▶ [Task objective]:
Print the lines in the listing below that fall between the line with "The height and width of the screenshot is (819, 1456). At" and the line with "Open the conversations", those two lines included, exactly as they stand and with nothing else.

▶ [Entries shown]:

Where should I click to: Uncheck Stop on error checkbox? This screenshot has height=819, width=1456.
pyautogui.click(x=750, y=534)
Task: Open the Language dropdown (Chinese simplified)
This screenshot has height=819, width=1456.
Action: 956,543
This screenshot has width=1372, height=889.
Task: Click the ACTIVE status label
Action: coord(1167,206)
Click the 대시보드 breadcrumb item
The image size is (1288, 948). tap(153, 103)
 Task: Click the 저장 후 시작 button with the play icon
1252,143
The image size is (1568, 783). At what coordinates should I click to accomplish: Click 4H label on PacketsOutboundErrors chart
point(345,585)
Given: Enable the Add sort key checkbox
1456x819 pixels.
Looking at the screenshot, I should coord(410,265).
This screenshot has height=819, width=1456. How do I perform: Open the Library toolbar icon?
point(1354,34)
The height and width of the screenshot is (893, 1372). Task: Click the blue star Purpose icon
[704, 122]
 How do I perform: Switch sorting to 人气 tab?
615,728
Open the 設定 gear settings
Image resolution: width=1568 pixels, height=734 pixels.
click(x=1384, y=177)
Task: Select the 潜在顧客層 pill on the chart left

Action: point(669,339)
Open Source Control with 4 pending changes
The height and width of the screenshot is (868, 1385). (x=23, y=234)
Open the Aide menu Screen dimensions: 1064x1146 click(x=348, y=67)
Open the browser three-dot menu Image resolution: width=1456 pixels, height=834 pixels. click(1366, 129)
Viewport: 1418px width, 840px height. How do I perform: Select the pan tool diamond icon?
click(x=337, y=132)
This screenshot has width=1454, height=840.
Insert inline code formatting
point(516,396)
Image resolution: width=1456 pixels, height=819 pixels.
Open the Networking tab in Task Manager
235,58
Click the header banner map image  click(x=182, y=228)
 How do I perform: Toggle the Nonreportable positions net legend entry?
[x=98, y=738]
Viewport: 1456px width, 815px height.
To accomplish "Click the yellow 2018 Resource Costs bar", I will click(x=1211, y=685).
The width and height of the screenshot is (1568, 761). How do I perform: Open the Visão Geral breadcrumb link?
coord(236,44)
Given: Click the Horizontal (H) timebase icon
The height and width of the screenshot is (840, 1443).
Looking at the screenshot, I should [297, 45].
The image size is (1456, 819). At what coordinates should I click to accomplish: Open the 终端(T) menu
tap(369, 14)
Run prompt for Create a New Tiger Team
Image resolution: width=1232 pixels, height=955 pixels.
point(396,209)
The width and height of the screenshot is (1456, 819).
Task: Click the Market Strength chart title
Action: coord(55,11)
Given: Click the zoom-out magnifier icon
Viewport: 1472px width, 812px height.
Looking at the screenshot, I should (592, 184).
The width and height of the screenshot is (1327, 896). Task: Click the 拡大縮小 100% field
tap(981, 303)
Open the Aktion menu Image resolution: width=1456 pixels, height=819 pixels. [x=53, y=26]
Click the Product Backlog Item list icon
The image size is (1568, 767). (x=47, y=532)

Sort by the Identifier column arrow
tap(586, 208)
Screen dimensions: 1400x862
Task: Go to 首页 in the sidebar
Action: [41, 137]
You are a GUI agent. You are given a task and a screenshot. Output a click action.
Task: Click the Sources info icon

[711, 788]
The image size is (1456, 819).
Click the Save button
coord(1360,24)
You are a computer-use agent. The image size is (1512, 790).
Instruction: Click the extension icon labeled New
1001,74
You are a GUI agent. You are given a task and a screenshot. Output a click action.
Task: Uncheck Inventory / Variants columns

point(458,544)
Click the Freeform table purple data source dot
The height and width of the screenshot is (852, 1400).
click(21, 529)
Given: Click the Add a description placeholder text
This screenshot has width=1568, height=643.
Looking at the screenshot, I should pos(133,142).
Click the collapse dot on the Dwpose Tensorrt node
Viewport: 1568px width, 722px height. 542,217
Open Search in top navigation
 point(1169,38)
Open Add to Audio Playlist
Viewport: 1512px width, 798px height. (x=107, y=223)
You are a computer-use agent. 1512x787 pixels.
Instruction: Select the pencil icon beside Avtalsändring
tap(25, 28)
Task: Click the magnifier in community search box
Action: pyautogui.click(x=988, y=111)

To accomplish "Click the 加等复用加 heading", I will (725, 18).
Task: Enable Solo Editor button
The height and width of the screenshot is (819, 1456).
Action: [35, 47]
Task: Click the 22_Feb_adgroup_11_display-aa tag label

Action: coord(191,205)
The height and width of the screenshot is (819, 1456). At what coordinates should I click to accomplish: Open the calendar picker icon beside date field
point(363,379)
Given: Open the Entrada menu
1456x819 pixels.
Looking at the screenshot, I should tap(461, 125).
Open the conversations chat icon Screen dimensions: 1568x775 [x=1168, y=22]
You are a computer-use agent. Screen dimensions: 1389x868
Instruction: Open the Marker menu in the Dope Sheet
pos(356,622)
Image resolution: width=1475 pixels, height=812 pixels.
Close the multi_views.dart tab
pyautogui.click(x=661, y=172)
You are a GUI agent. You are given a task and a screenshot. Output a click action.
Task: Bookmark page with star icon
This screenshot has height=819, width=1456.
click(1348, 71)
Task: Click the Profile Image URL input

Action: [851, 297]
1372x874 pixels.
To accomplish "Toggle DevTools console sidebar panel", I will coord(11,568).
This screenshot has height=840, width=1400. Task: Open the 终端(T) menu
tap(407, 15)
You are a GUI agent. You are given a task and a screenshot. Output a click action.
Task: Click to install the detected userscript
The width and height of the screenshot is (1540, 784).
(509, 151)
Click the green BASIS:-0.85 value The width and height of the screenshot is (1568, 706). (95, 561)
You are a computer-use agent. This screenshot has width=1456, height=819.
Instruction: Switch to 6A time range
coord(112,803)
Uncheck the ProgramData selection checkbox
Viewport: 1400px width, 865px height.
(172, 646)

▶ [Response to the exercise]:
The height and width of the screenshot is (819, 1456). At what coordinates should I click to accomplish: Open the calendar picker icon beside date field
point(363,379)
Given: Open the Entrada menu
1456x819 pixels.
Looking at the screenshot, I should tap(461, 125).
Open the conversations chat icon Screen dimensions: 1568x775 [x=1168, y=22]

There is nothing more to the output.